Shares have crept higher on the ASX by noon after federal Treasurer Josh Frydenberg delivered a budget update that showed a deficit that was not as high as the market had feared.

The S&P/ASX200 benchmark index was higher by 22.3 points, or 0.37 per cent, at 6097.4 points at 1200 AEST.

The All Ordinaries index was 24.6 points, or 0.4 per cent higher, at 6217.2.

Australia’s federal budget deficit for 2020/21 is forecast to be $184.5 billion due to a downturn in revenue and the cost of dealing with the coronavirus pandemic.

The treasurer revealed the budget was in deficit $85.8 billion in 2019/20 with the figure to blow out further in 2020/21 from record spending.

Market activity increased during the Treasurer’s address, and property shares led the gains, higher by 1.53 per cent.

There were also gains of more than 1.0 per cent for industrials and consumer discretionary stocks.

However, consumer staples and materials were trading lower.

BHP lost 0.64 per cent to $37.26, Rio slipped 1.43 per cent to $102.99 and Fortescue dropped 1.34 per cent to $16.20.

BlueScope Steel bucked the trend and was higher by 2.77 per cent to $11.87.

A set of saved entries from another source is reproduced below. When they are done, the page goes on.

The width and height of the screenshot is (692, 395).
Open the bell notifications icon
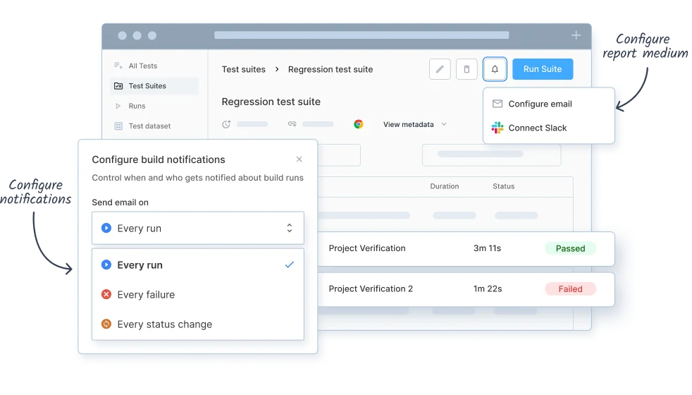click(495, 69)
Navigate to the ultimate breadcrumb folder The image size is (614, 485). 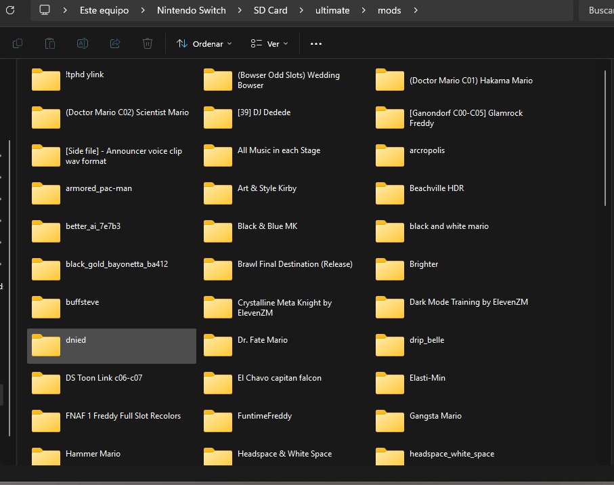[x=332, y=10]
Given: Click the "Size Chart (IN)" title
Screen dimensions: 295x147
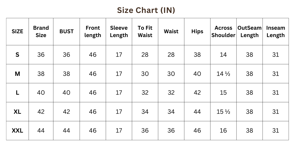Looking at the screenshot, I should coord(146,10).
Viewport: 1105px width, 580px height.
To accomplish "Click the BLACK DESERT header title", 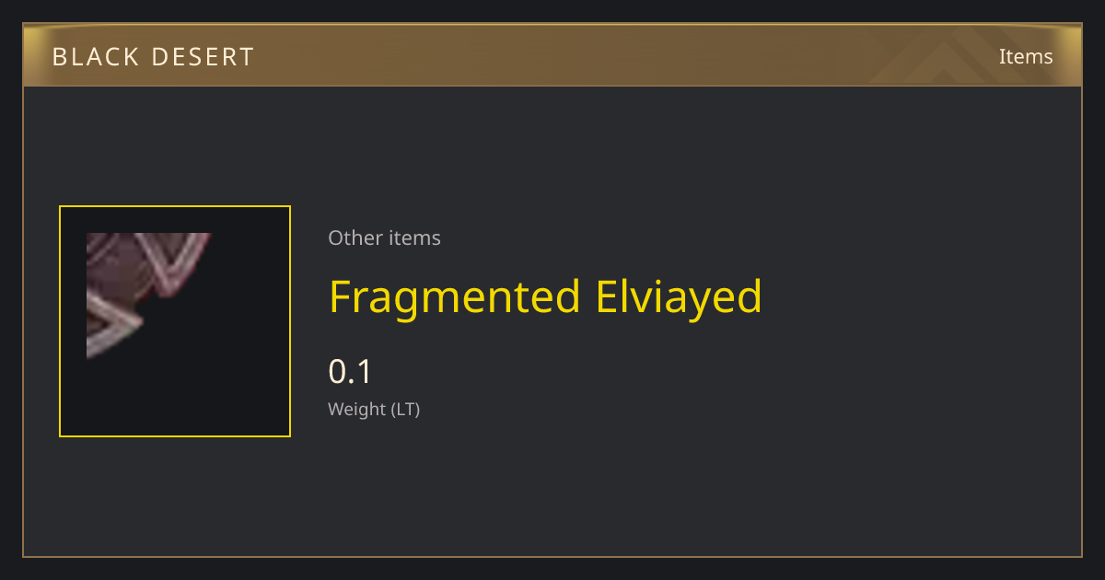I will pyautogui.click(x=154, y=57).
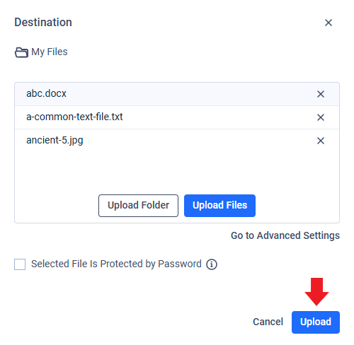Select the ancient-5.jpg file entry

[177, 141]
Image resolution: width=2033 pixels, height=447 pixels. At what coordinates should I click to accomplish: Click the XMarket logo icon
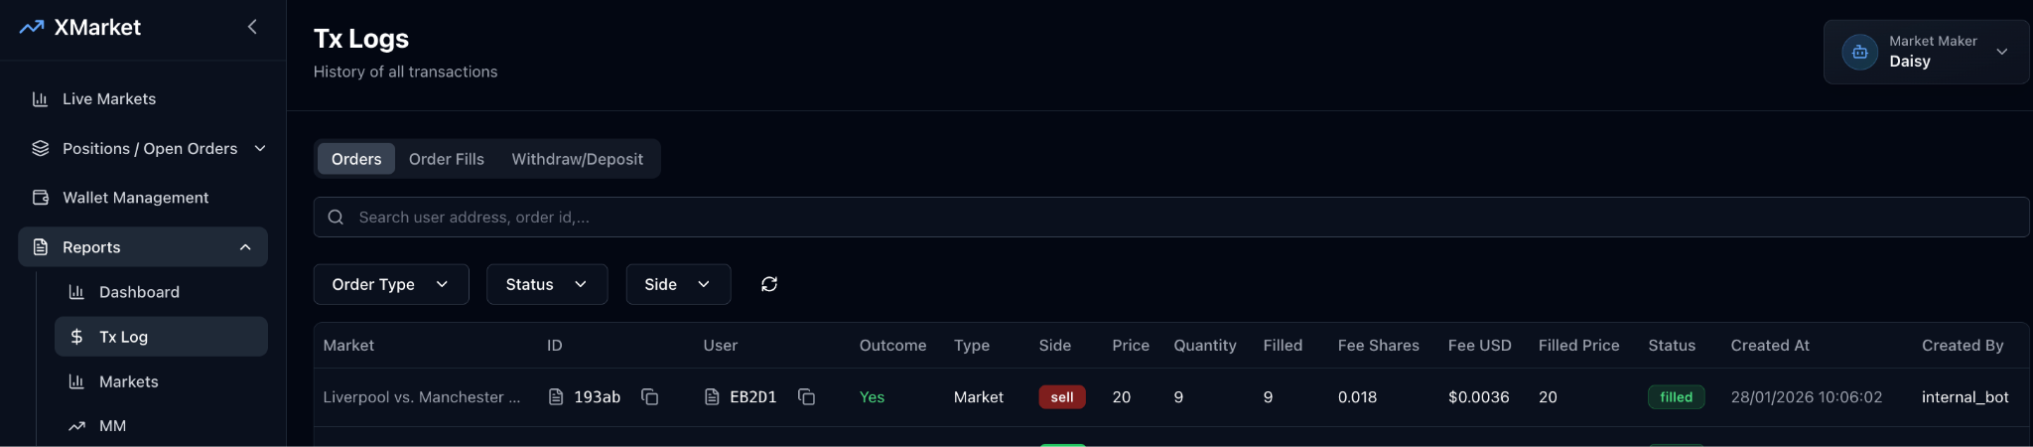(32, 27)
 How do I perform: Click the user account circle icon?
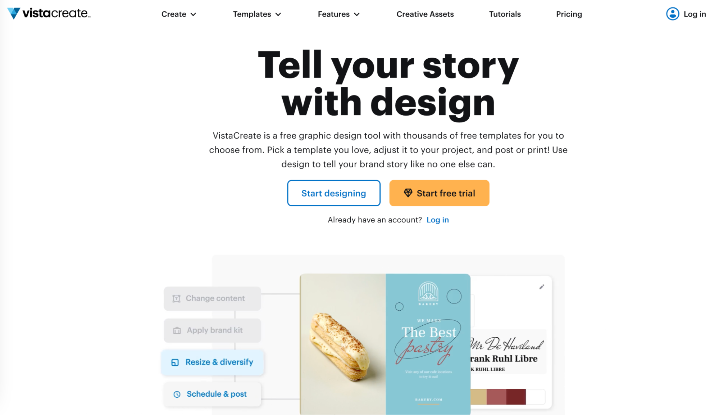click(673, 13)
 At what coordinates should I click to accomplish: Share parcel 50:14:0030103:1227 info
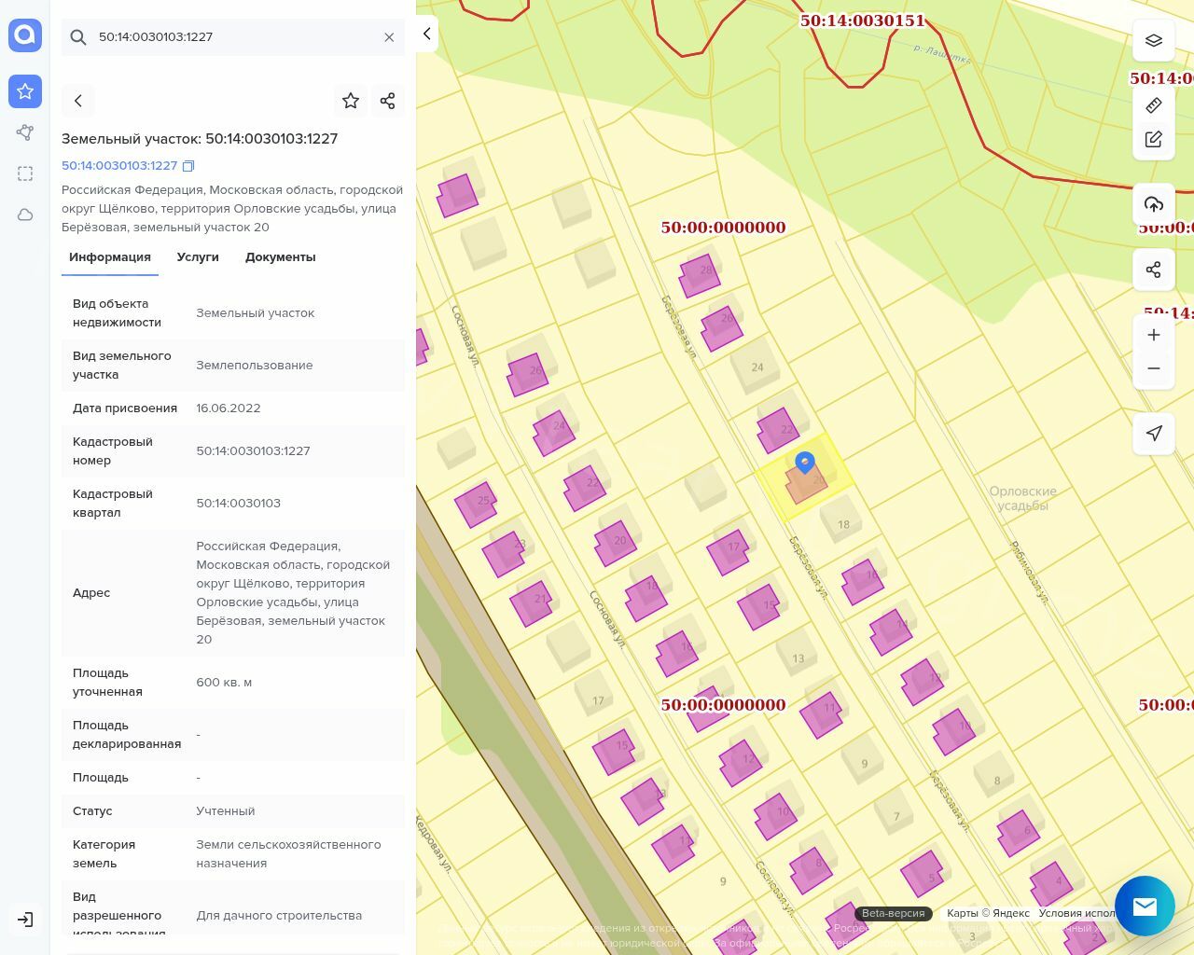[x=388, y=101]
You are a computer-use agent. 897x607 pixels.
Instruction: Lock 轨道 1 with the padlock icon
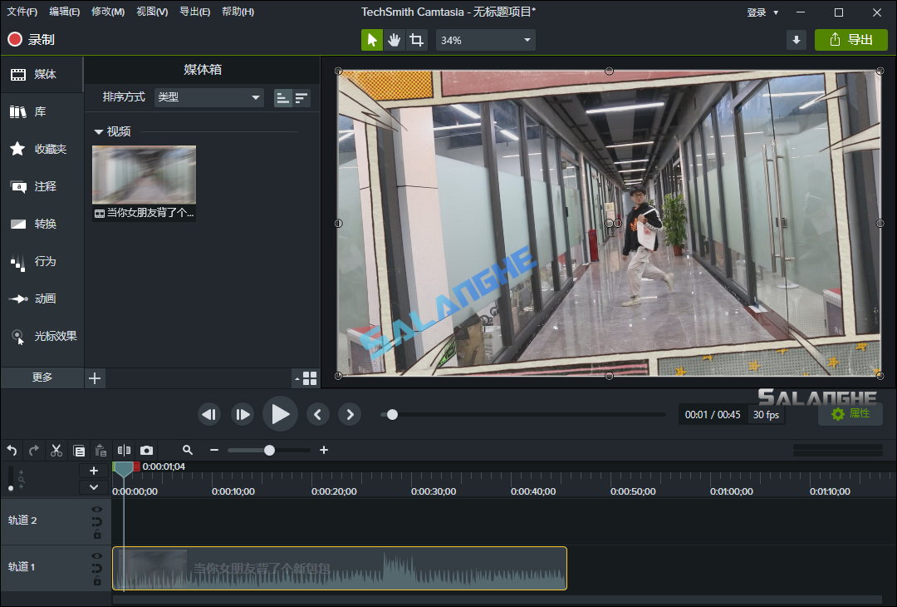[x=96, y=580]
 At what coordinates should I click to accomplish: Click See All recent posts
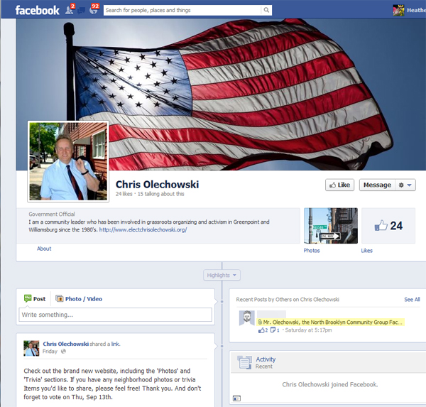(x=412, y=300)
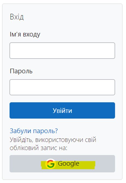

Gold miners had a mixed day despite prices of the precious metal surging to a nine-year peak overnight.

Newcrest gained 1.83 per cent to $34.75 after reporting higher gold and copper production in its quarterly update. Smaller rival Northern Star posted good production numbers but investors chose to sell the stock, which was down 0.31 per cent to $15.88. Evolution Mining shares slipped 1.86 per cent to $6.32.

Energy stocks were trading higher. Shares in Santos were up by 3.1 per cent to $5.63 after the oil and gas producer said production from its core assets is expected to remain steady in the near term.

The four major banks were mixed. ANZ dropped 0.11 per cent to $18.59, the Commonwealth Bank lost 0.45 per cent to $73.80, NAB rose by 0.11 per cent to $18.13 and Westpac fell 0.19 per cent to $17.97. Retail Food Group were up 1.54 per cent to 6 cents despite the company saying its Dairy Country cheese processing factory in Victoria had closed temporarily after three workers contracted COVID1-19. The company does not expect a financial or operational impact. Overnight, US markets edged higher, helped by robust home sales data, with the three main indices see-sawing through the trading session. The Australian dollar was trading at 71.37 US cents at 1200 AEST. This was higher from 71.34 US cents at Wednesday’s close.